Photo: Vultures gather at a zebra carcass (Holly Ganz/UC Davis)
While anthrax is caused by a bacterium that invades and kills its animal host, bacteriophages, literally “bacteria eaters” are viruses that invade and kill bacterial hosts.
The first thing the team noticed was that the virus was a voracious predator of the anthrax bacterium, said Holly Ganz, a research scientist at the UC Davis Genome Center and first author on the paper.
Photo: The Tsamsa phage is unusually large (SEM by Jochen Klumpp/ETH Zurich)
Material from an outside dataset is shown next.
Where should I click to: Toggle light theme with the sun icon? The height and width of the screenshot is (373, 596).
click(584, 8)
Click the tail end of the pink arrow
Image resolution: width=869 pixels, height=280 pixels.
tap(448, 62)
They also noticed that the new virus, named Bacillus phage Tsamsa, is unusually large, with a giant head, a long tail and a large genome, placing it among the largest known bacteriophages.
Tsamsa infects not only B. anthracis but also some closely related bacteria, including strains of Bacillus cereus, which can cause food poisoning. Sequencing the genome allowed researchers to identify the gene for lysin, an enzyme that the virus uses to kill bacterial cells, that has potential use as an antibiotic or disinfecting agent.
Bacteriophages are often highly specific to a particular strain of bacteria, and when they were first discovered in the early 20th century there was strong interest in them as antimicrobial agents. But the discovery of penicillin and other antibiotics eclipsed phage treatments in the West, although research continued in the Soviet Union.
“With growing concerns about antibiotic resistance and superbugs, people are coming back to look at phages,” said Ganz said.
One advantage of bacteriophages is that because they tend to be very specific, they can potentially target only “bad” bacteria while leaving beneficial bacteria unharmed. Also, phages evolve with the host and have the potential to overcome bacterial resistance, said coauthor Jochen Klumpp of the Institute of Food, Nutrition and Health, ETH Zurich.
Ganz began the work as a postdoctoral scientist on a team led by Wayne Getz, Professor of Environmental Science, Policy and Management at UC Berkeley and at the University of KwaZulu-Natal, South Africa. Sequencing of the phage genome was conducted at UC Davis after Ganz joined the laboratory of Professor Jonathan Eisen.
Ganz said that she hoped the publication of the phage’s sequence information would enable other researchers to investigate further and potentially develop applications for the phage and its proteins.
“You might use it to detect the anthrax bacillus or B. cereus; use it as an alternative to antibiotics or as part of a decontaminant,” she said.
Other authors on the study in addition to Ganz, Getz and Klumpp are: Christina Law and Richard Calendar, UC Berkeley; Martina Schmuki, Fritz Eichenseher, and Martin Loessner, ETH Zurich, Switzerland; Jonas Korlach, Pacific Biosciences, Menlo Park, Calif.; and Wolfgang Beyer, University of Hohenheim, Stuttgart, Germany. The work was supported by the NIH.